Dans cette démonstration, il a cité plusieurs « États terroristes » et placé Israël au premier rang, déclenchant les applaudissements nourris d’un public acquis à ce type de rhétorique. En s’attaquant ainsi à Israël, al-Sharaa cherche à la fois à se repositionner dans le récit régional et à effacer l’image de combattant jihadiste qui lui colle à la peau. Il affirme avoir envoyé, depuis son arrivée au pouvoir, des « messages positifs » en faveur d’une désescalade, que Jérusalem aurait systématiquement rejetés.

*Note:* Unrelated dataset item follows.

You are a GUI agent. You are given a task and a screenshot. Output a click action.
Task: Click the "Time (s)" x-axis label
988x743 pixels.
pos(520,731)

Le président syrien exige le retrait des forces israéliennes des zones syriennes occupées et le retour au cadre de l’accord de désengagement de 1974, signé après la guerre du Kippour. Cet accord, qui a instauré une zone tampon contrôlée par les Casques bleus de l’ONU sur le Golan, a longtemps été l’un des dispositifs de sécurité les plus stables au Moyen-Orient. Malgré cela, ces dernières années ont vu une multiplication des frappes israéliennes en territoire syrien, officiellement dirigées contre l’Iran et le Hezbollah, ainsi que des incursions dans la zone de séparation, sur fond de débats autour de nouvelles propositions de « zone démilitarisée » plus profonde.

Al-Sharaa se présente comme le gardien de cet héritage de 1974 et accuse Israël d’instrumentaliser la lutte contre le Hamas pour justifier une posture plus offensive en Syrie. Il dénonce un voisin qui « exporte ses crises » et « combat des fantômes » loin de ses frontières, tout en affirmant que la Syrie, elle, respecte l’esprit du cessez-le-feu et veut négocier de nouveaux arrangements de sécurité. De son côté, le gouvernement israélien défend l’idée d’un large glacis démilitarisé entre Damas et le mont Hermon, au nom de la protection de sa population et de la crainte de voir revenir sur le front syrien des milices pro-iraniennes ou des factions proches d’Al-Qaïda.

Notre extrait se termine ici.